Sutton maintains that Richard offends a tradition of gentility in Pasadena politics. By censuring him--and depriving him of some of the privileges of being a council member, such as access to free tickets to the Rose Bowl--his fellow council members are violating his freedom of speech, the lawyer contends.
"They're trying to enforce a Pasadena standard of civility," Sutton said. "But you can't have government enforcing civility or politeness in political debate. It's contrary to American traditions."
Sutton said he is preparing a legal paper alleging that the action of the council in depriving Richard of council perquisites is unconstitutional.

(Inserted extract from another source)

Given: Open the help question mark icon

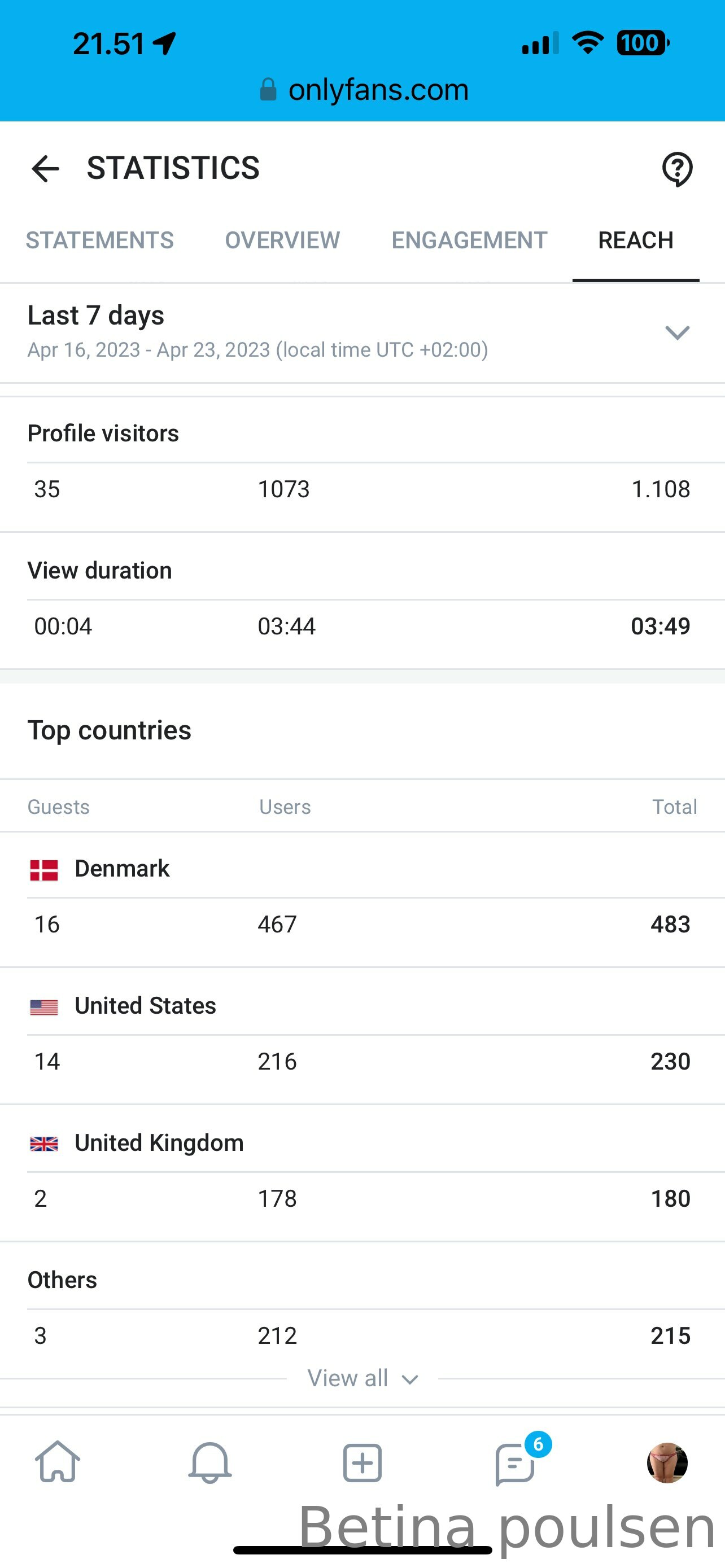Looking at the screenshot, I should pyautogui.click(x=677, y=169).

Despite all of the rancor, the council continues to plug away at city business, Crowfoot insisted.
After last Tuesday's blow-up, the council voted to create a new redevelopment area in east Pasadena, discussed the regulation of cable television, negotiated with business leaders on a proposal to raise electric power rates and, finally, approved a $25,000 reward for information on the killers of the three boys--but only after Richard, whose lone opposing vote had blocked an earlier attempt--stepped out of the chambers.
"I'm concerned that people get the impression that nothing goes on at the City Council but fighting and weirdness," Crowfoot said. "But our business does go on."